### [TASK TO COMPLETE]
Take the entries below and print, exactly, the stretch from the line containing "Task: Click the Promoted label text" through the line containing "Image resolution: width=1080", both included.

### [TASK INPUT]
-*-*-

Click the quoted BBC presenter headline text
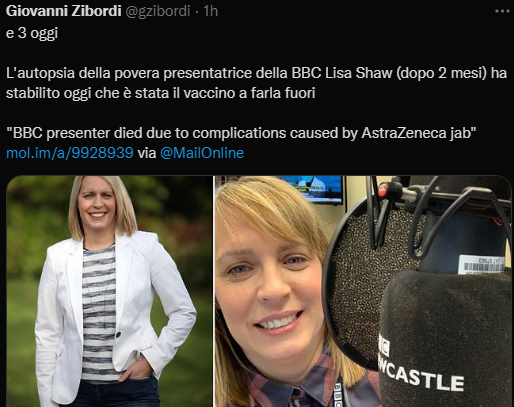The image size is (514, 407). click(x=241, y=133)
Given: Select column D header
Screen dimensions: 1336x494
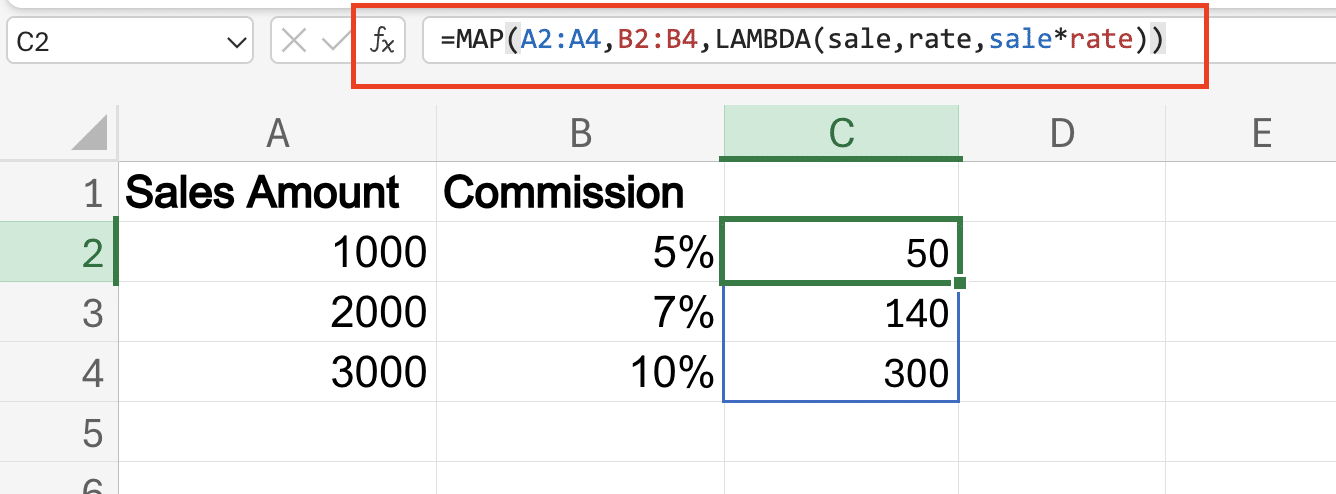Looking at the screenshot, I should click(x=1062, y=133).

-*-*-

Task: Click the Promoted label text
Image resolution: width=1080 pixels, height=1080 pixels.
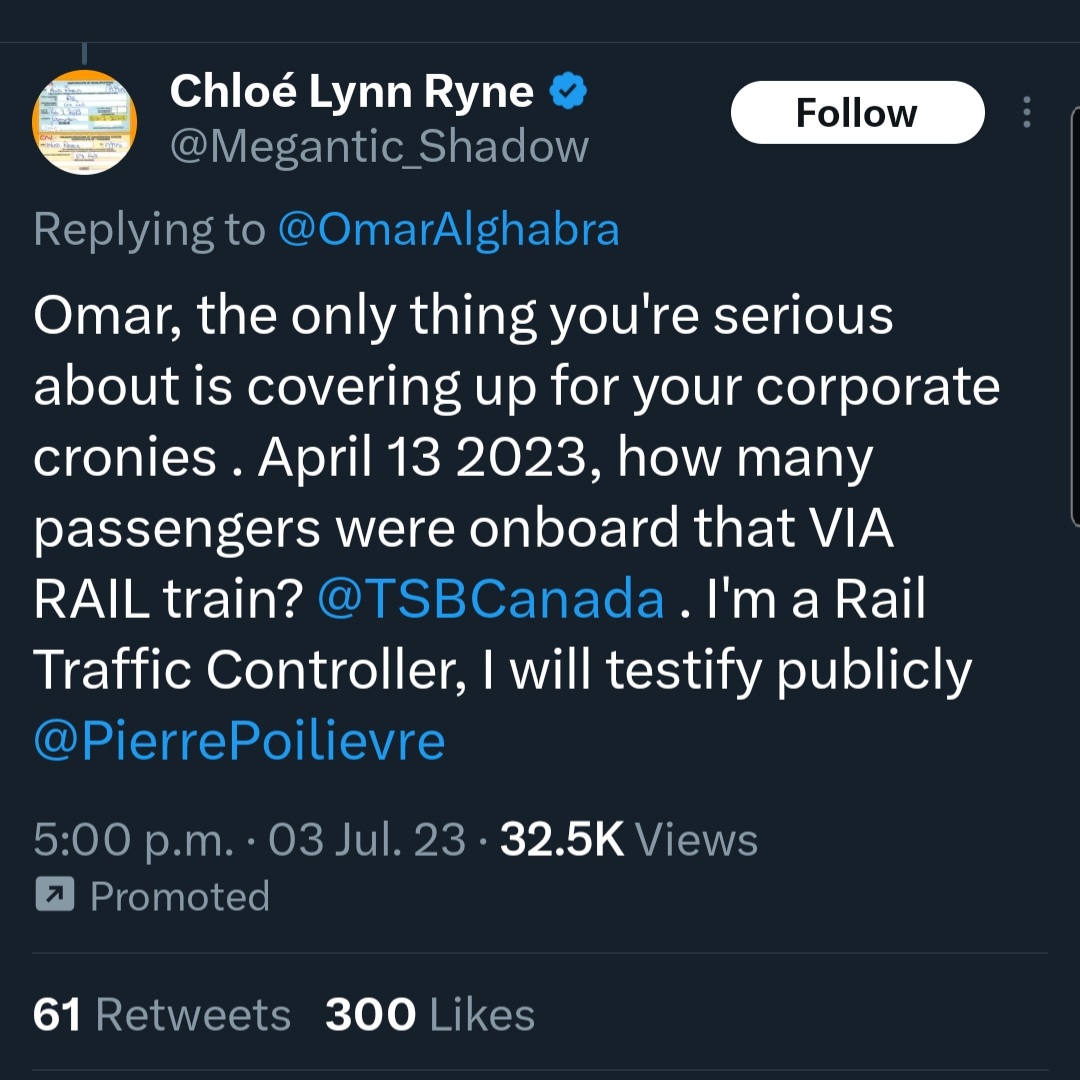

-*-*-

### [RESULT OF THE EXERCISE]
Task: Click the Promoted label text
Image resolution: width=1080 pixels, height=1080 pixels.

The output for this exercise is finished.